- Film poster
- Directed by: Alexandria Bombach; Mo Scarpelli;
- Produced by: Alexandria Bombach; Mo Scarpelli; Jeff Orlowski;
- Cinematography: Alexandria Bombach; Mo Scarpelli;
- Edited by: Alexandria Bombach
- Music by: Patrick Jonsson
- Release date: March 14, 2015 (SXSW);
- Running time: 85 minutes
- Country: United States
- Languages: Dari; English;

= Frame by Frame (film) =

Frame by Frame is a 2015 documentary film that follows four Afghan photojournalists - Farzana Wahidy, Massoud Hossaini, Wakil Kohsar and Najibullah Musafar - who face struggles as they report during the “photo revolution” that is occurring in the post-Taliban free press. It is directed by Mo Scarpelli and Alexandria Bombach. It had its world premiere at the South by Southwest 2015 Festival in Austin, Texas, and was nominated for a 2015 Cinema Eye Honors Award in the category “Spotlight Award.”

== Background ==
In late 2012, Scarpelli and Bombach traveled to Afghanistan to film a documentary short about photographers. This turned into the feature-length film Frame by Frame, a personal look at the lives of four Afghan photographers working where photography was formerly banned by the Taliban government.
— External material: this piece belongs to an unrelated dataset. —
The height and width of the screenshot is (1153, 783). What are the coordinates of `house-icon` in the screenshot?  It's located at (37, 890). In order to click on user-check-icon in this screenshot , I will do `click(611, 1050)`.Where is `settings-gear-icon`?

Scarpelli and Bombach raised more than $70,000 using Kickstarter to bring Frame by Frame to life.

== Production ==
The film was shot in a cinema vérité style, which presented a unique challenge to the filmmakers because they did not speak the native language; oftentimes, they wouldn't know exactly what they had filmed until they got to the editing room and worked with a translator. Both filmmakers have said that being foreign women and having an all-female crew gave them unique access and allowed them into places that foreign men would have had a much harder time entering. Because of Scarpelli's background in journalism, she characterizes the film as long-form journalism. “The point of it is to inform and spark dialogue about local journalism under fire.”

Scarpelli has said she was influenced by character-driven films with strong narratives, including films like Cutie and the Boxer (2013), Virunga (2014), Stories We Tell (2012), and After Tiller (2013).

== Reception ==
Frame by Frame was shown at over 50 film festivals including Hot Docs Film Festival, Seattle International Film Festival and BFI London Film Festival. Scarpelli and Bombach received enthusiastic praise from film critics. The Hollywood Reporter called Frame by Frame “a work of profound immediacy, in sync with the photographers’ commitment and hope" and BBC Culture proclaimed “the film features photographers passionate about telling stories of the true identity of Afghanistan – whether they are newsworthy or not.”